▸ **What you need to do**: Beginning with the line that contains "Task: Open the Sketchbook folder sidebar icon", copy each subsequent line of the data below through the last one, including both ends but not the pictures.
Given records section start
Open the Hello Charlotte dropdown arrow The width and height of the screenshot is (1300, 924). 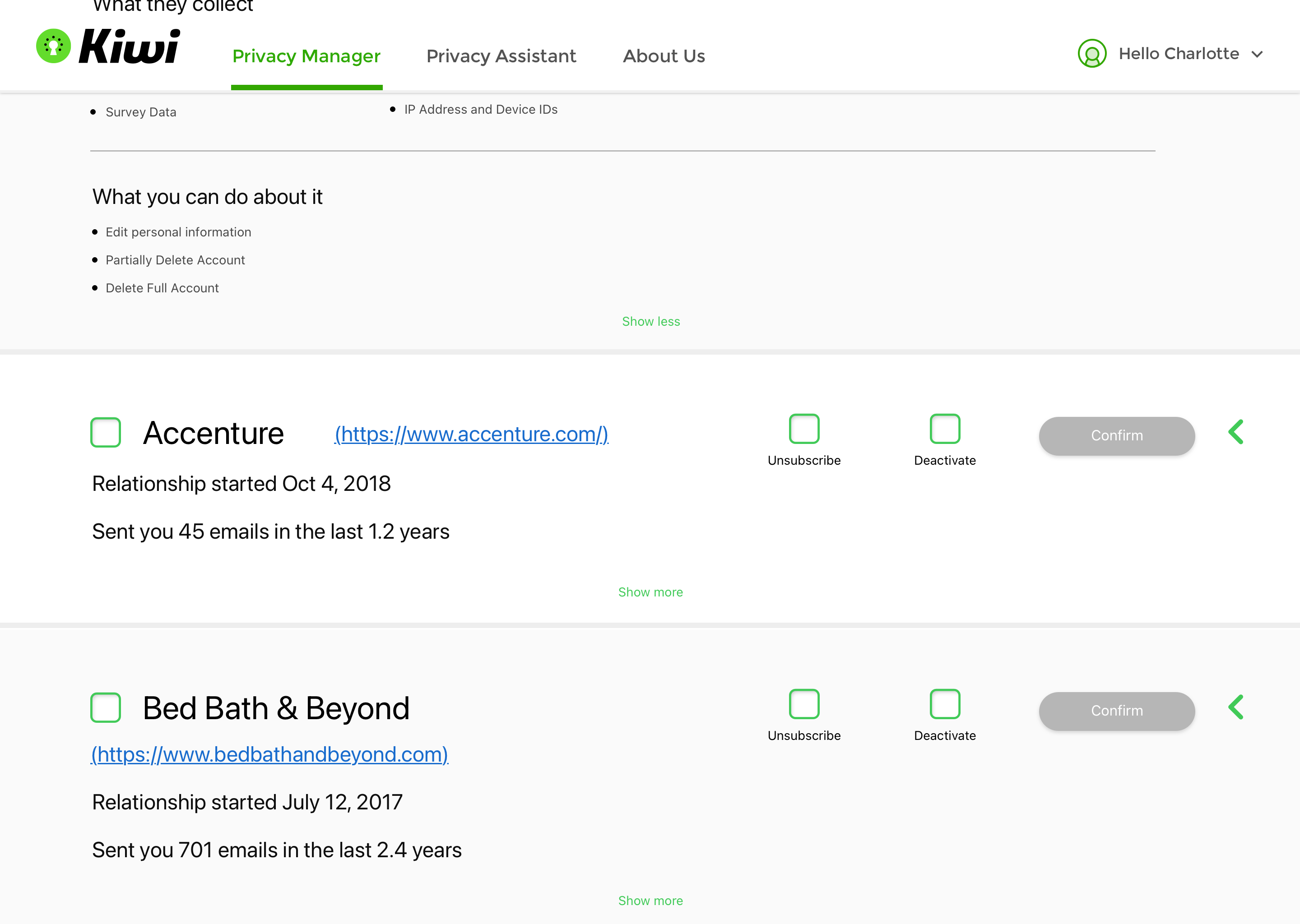point(1257,55)
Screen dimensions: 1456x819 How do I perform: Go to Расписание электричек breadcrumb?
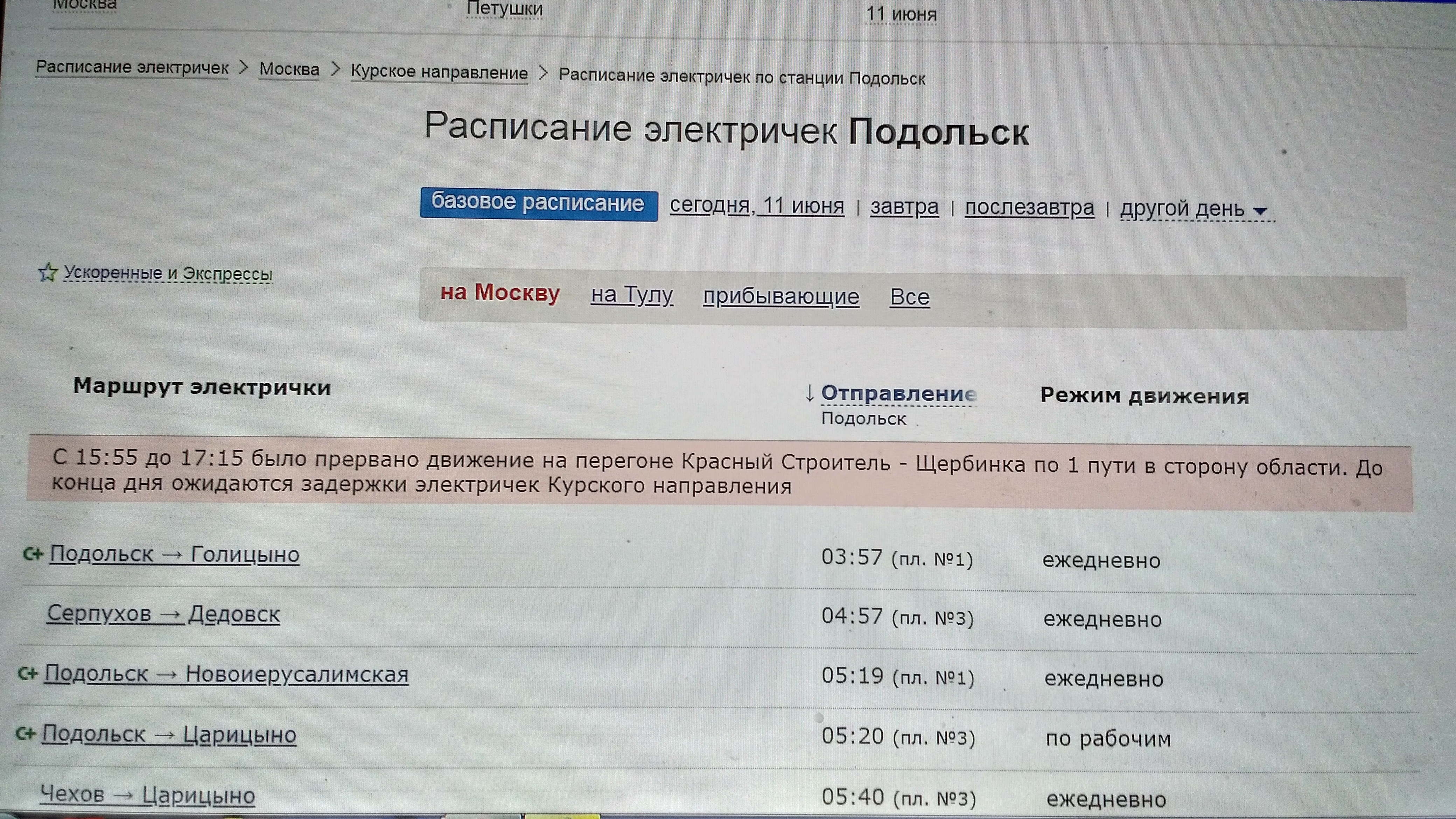132,67
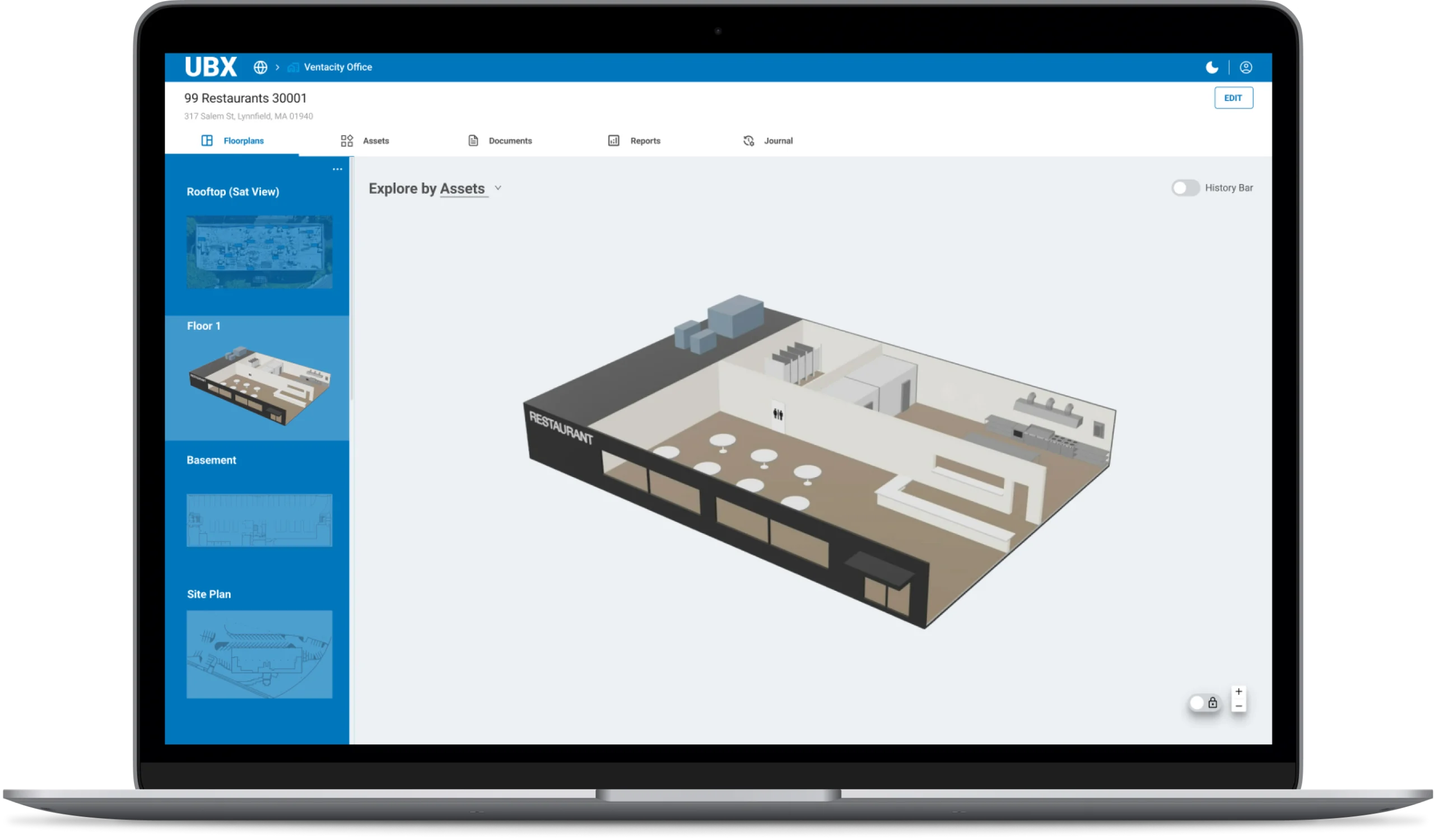1434x840 pixels.
Task: Select the Basement floorplan thumbnail
Action: coord(259,520)
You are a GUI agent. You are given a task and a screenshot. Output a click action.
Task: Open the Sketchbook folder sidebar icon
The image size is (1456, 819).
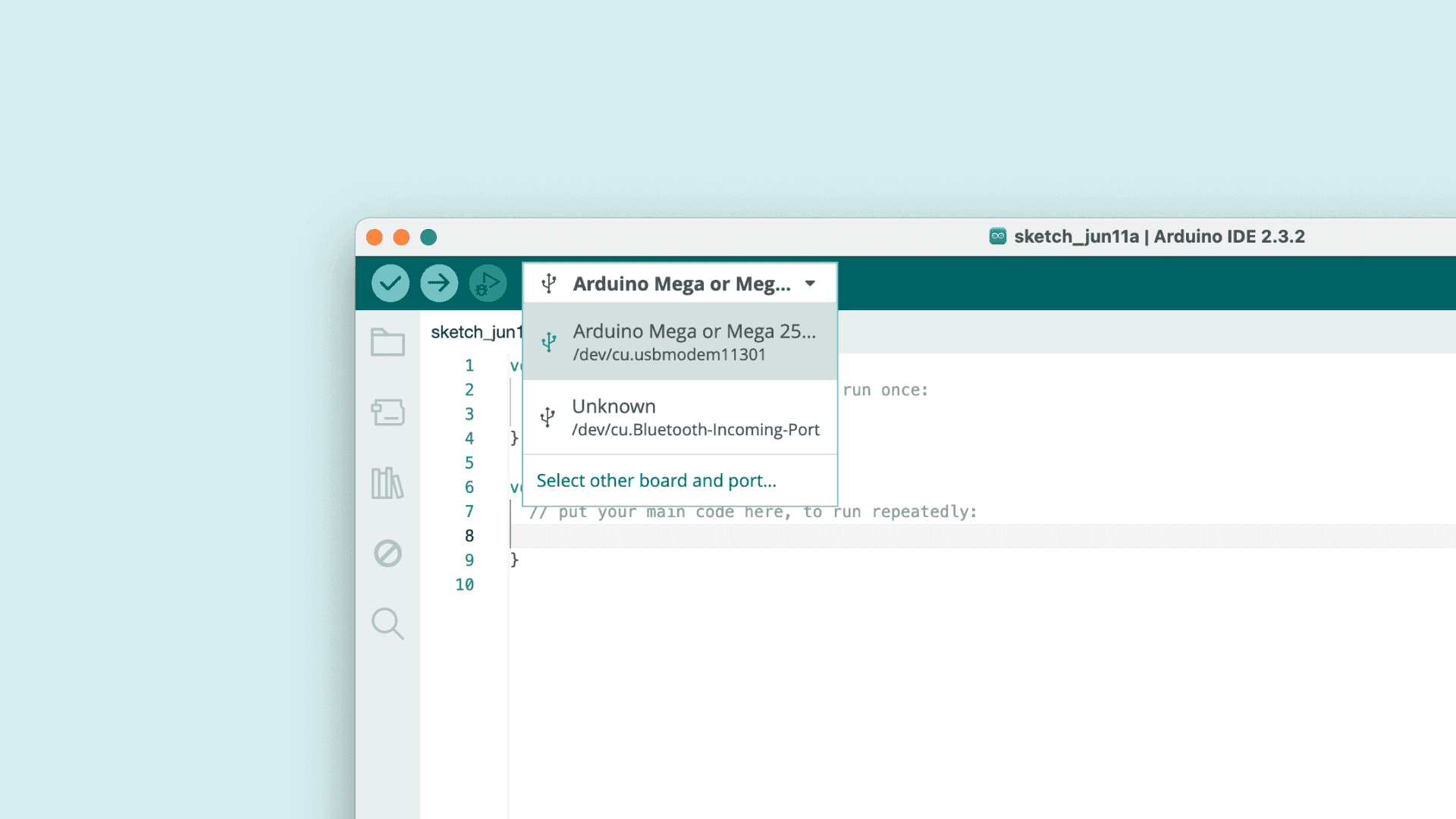pos(388,342)
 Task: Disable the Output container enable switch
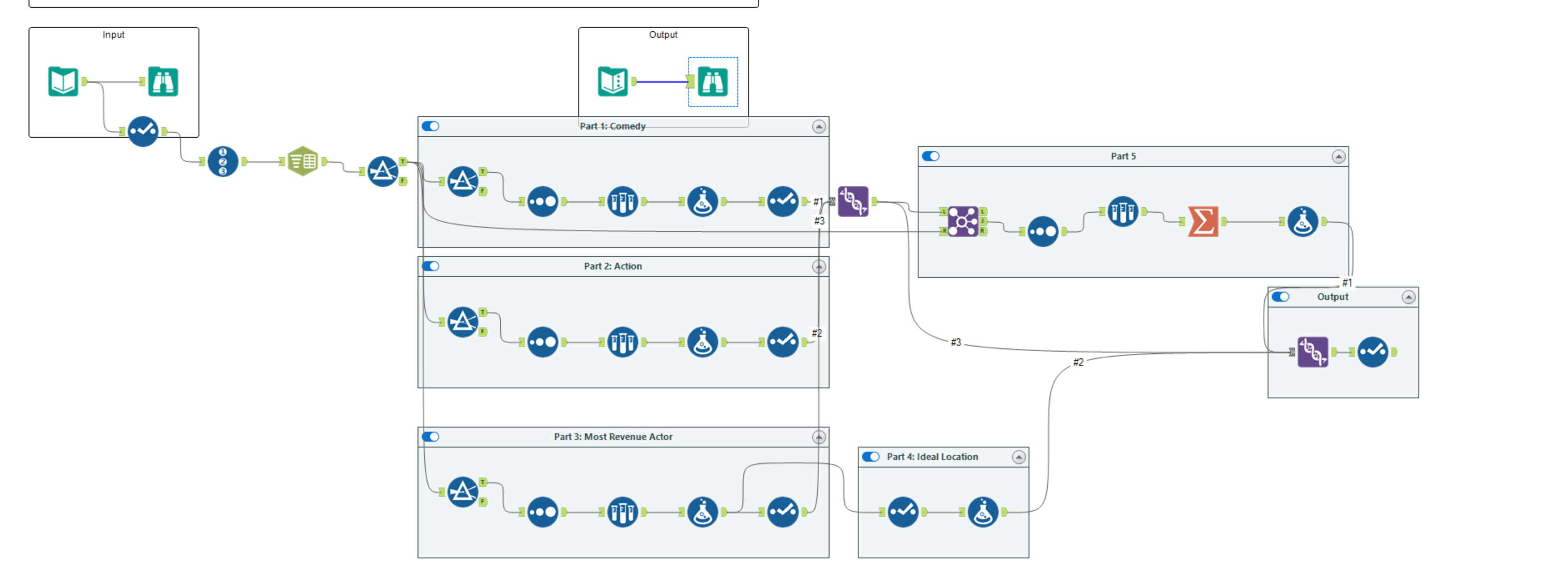coord(1283,297)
Given records section end
▸ **Solved problem**:
Task: Open the Sketchbook folder sidebar icon
The image size is (1456, 819).
pos(388,342)
 Task: Disable the Output container enable switch
coord(1283,297)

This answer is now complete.